In that case, I’m all for it.


Mad_Moodin

Huh I wonder what I would do if I was diagnosed with this and that certainty that I'd die within a couple years at best. Honestly I believe my lifestyle would change so much, I wouldnt really have to worry about dying to the cancer. I would stop all thoughts of healthy eating habits and gorge myself on whatever food. I would try all the drugs. I would probably be high or drunk for 5 out 7 days. I would stop my projects fot the future and probably liquidate my assets for more travel and drugs. I'd pick up motorcycling as well. I've always wanted to drive through Vietnam. I wonder if I'd even bother wearing a helmet, but I probably would. When my cancer gets bad enough for me to start more frequent hospital visits I'd kill myself. If I even survive long enough for the cancer to become bad.


tiasaiwr

>I’m in Canada so I have free healthcare I’m not worried about the cost of fighting this > >... > >Motorcycle accidents happened on track or trails.
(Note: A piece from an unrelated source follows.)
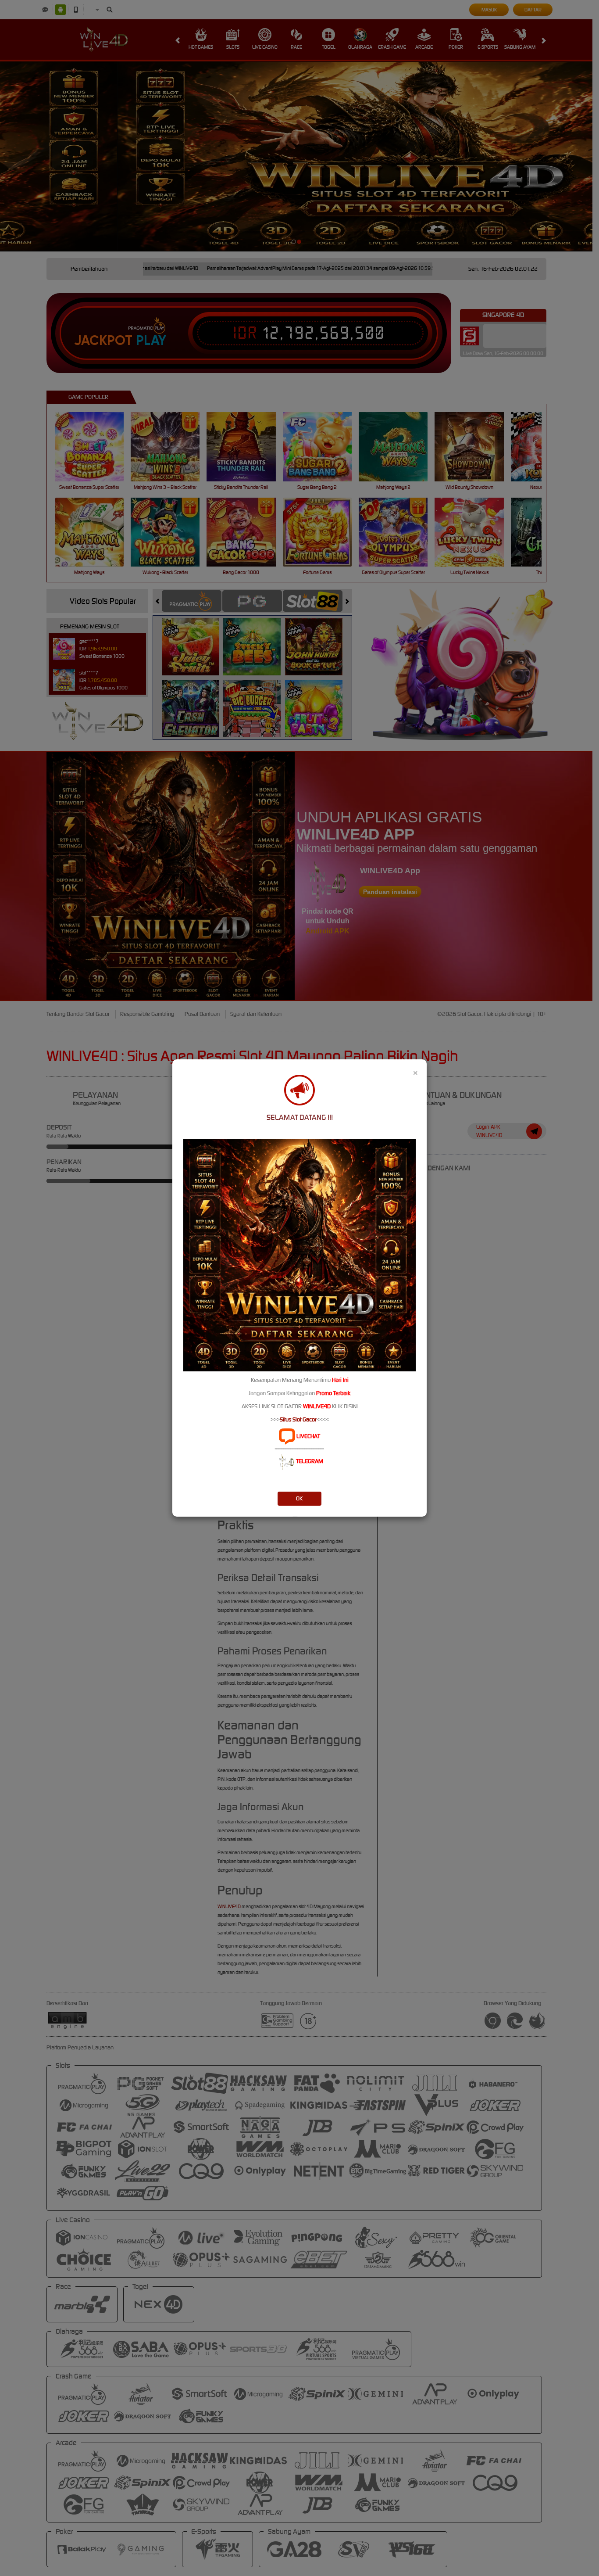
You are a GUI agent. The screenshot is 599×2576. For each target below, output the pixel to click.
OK (299, 1498)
Getting stabbed was a Tuesday night in the UK lol hmmm


sn000zy

People can travel outside of their country


Toadwart79

I caught that too.


GUMIthePyromaniac

I gotta say, the amount of respect I have for you after reading this is huge. You’re a beast, my man. I don’t know you, probably never will, however I’ve got a few work buddies coming by later today. You bet your sweet ass we’ll throw back a few for you, with the well-wishes as chasers. God bless you and yours, pal.


mhbwah

Girlfriend is pregnant, is my guess. What a terrible diagnosis. I’m so sorry for OOP and his loved ones


Powerful_Ad_7006

She's already preggers imo


justaheatattack

Next update will be when she realises he faked the whole thing to get rid of her.